Ao lado das “camas”, dois baldes azuis eram calculadamente colocados em uma posição que pudessem evitar que as goteiras, que pingavam de forma deliberada pelo teto mal projetado, inundassem o restante da casa, que parecia bem frágil ante a torrencial chuva que seguia em curso.

O barulho do lado de dentro ressoava com ainda mais potência que aquele em campo aberto. Ora, o metal das placas ampliava o som da chuva, tornando-o mais grave e imponente, o que inclusive dificultava a comunicação entre o anfitrião e Doc Hall.

— Onde você se meteu? Saiu sem dizer nada... Que porra é essa cara? Você mal conhece o lugar...

O rapaz com um meio sorriso no rosto e uma falsa preocupação olhava para Vincent do alto de seus mais de um metro e noventa, as mãos na cintura e a cabeça levemente tombada para o lado esquerdo. No topo de seus dourados cabelos curtos, um gorro negro com o dobro do tamanho correto para ele, protegia suas orelhas do frio, além é claro de dobrar o tamanho de sua cabeça.

O jovem de não mais do que vinte e um anos, cobria os singelos músculos com uma velha camisa de algodão, onde uma enorme estampa com a letra C em vermelho, destacava-se em meio a coloração azul escura do restante do tecido. Uma larga calça camuflada e um par de meias negras, completavam o visual do rapaz que ainda aguardava a resposta de Hall.

— Estava pensando... – O médico passara uma das mãos sobre os cabelos, mantendo a seriedade no olhar – E se não conheço o lugar, acho que a melhor forma de resolver essa questão é justamente andando por aí...

Um sorriso brotara no rosto do garoto, que parecia bastante a vontade. Totalmente o oposto de Vincent, que ainda se incomodava bastante com o fato de ser um total estranho naquele ninho, e ainda não ter conseguido fazer uma leitura total sobre os perfis dos moradores, para carimbar se poderia ou não confiar neles. E o mais importante, se eles representavam ou não um risco a sua sobrevivência.

Definitivamente o médico não queria mais morrer, encontrara em meio a sua loucura um resquício de motivo para continuar lutando, buscando. Mesmo que acabasse desistindo e jogando tudo para o alto mais tarde. Como já fizera diversas outras vezes.

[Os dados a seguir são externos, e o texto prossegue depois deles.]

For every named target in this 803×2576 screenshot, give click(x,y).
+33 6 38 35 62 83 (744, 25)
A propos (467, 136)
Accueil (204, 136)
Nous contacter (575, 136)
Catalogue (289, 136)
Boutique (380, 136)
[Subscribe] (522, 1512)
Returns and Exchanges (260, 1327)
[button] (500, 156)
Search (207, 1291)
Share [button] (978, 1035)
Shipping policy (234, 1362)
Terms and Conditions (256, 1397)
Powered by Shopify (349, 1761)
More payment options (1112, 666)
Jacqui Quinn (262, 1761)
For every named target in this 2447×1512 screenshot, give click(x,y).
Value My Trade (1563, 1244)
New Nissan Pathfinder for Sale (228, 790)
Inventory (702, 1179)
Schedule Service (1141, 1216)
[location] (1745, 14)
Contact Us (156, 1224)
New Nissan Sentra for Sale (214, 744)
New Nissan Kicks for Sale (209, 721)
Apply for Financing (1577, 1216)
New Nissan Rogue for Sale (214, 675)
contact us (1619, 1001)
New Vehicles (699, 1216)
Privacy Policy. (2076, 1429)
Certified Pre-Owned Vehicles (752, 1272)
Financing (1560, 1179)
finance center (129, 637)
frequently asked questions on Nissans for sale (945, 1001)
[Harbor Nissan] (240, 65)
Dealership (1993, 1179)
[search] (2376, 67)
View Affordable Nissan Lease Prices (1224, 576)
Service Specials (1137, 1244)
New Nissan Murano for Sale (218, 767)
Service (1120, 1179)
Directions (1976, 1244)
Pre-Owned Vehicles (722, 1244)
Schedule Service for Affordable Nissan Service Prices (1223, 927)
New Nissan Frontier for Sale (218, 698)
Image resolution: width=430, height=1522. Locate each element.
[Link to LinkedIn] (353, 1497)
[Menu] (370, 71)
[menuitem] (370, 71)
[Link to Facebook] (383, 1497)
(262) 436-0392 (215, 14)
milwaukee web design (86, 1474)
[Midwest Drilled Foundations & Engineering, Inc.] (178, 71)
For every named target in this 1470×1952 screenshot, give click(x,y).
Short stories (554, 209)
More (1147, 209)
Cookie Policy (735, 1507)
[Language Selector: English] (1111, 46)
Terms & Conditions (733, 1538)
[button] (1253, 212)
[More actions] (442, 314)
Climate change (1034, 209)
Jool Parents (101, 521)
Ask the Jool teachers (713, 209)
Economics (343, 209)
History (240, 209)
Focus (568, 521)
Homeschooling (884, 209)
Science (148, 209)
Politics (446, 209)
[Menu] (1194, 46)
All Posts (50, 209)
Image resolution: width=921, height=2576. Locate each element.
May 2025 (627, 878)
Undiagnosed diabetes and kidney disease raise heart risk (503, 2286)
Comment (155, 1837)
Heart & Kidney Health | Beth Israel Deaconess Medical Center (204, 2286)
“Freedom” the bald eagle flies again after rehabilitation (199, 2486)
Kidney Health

— Toma... – O garoto retirara de uma mala, posicionada em uma das esquinas da parede, uma toalha, entregando ao médico – Não é permitida a circulação de pessoas encharcadas na residência dos Cheever! – Brincou.

Hall tomara o regalo em mãos, passando-o sobre o rosto. Ainda não estava adaptado as brincadeiras e piadas, principalmente quando remetidas a uma intimidade que eles ainda não possuíam. Vincent incomodava-se com o fato de ser tratado dessa forma em tão pouco tempo de convivência. Esperava que desconfiassem mais dele, que mantivessem distância. Toda a animosidade não parecia um bom sinal.

— Valeu J.J...

J.J. Cheever, o mesmo garoto que atirara em seu ombro, quando Hall, cambaleante e delirante por conta da desidratação, aparecera subitamente em meio ao território do Garden, ainda sem sequer mensurar o que estaria reservado para o seu futuro.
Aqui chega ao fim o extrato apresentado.